In considering whether Opulent Life is substantially likely to succeed on the merits of its RLUIPA Equal Terms Clause claim, the trial court notes: “To bear its burden, Holly Springs must first identify the regulatory purpose or zoning criterion that explains the religious facilities ban, as stated explicitly in the text of the ordinance, and then show that it has treated religious facilities on equivalent terms as nonreligious institutions that are similarly situated with respect to that stated purpose or criterion.” The stated purpose of the ordinance “is to designate the area fronting on the Marshall County Courthouse Square for certain retail, office and service uses which will complement the historic nature and traditional function of the court square area as the heart of the community life.” The trial court found that the Citys justification fails because other non-commercial, non-tax-generating uses are permitted in the district.

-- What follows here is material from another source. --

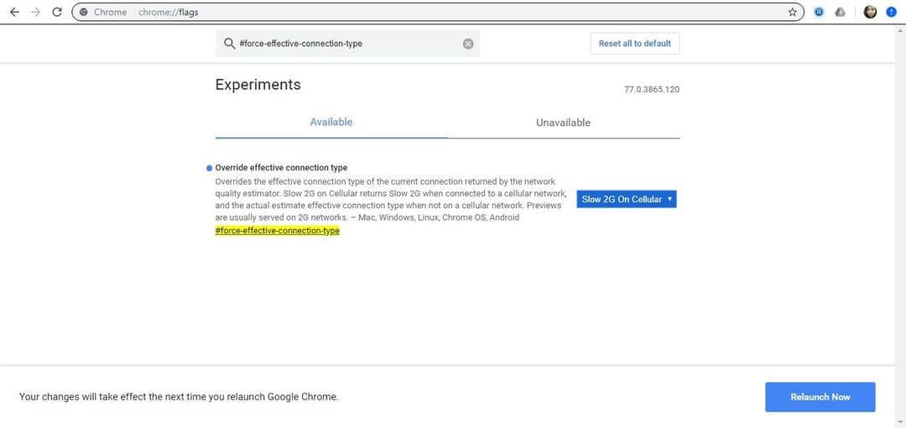Click the Chrome site info icon

coord(84,12)
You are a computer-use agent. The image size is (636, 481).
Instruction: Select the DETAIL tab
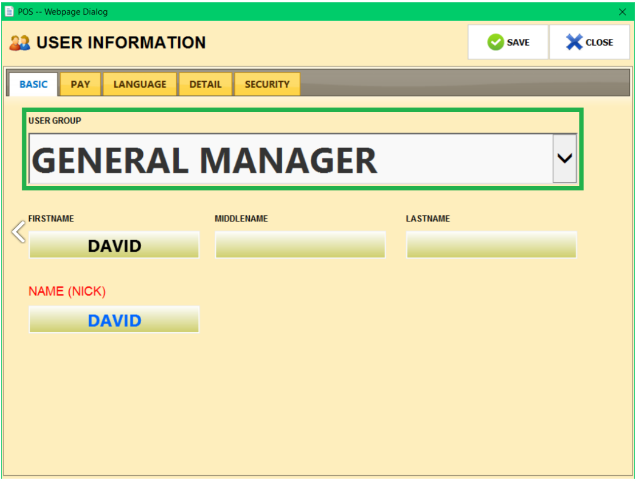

The trial court also found that the City failed to carry its burden of presenting “powerful evidence of harm to its interests” that would result from the granting of the injunction:
“Rather than present powerful evidence of harm to its interests, the City hardly made any showing at all. During a hearing held on October 18, 2012, the extent of the Citys proof was to produce the ordinance itself and to call Pastor Telsa DeBerry as an adverse witness. Testimony from an adverse witness and entry of the ordinance as an exhibit does not even address what harm to the Citys interests might occur should this court grant a preliminary injunction.”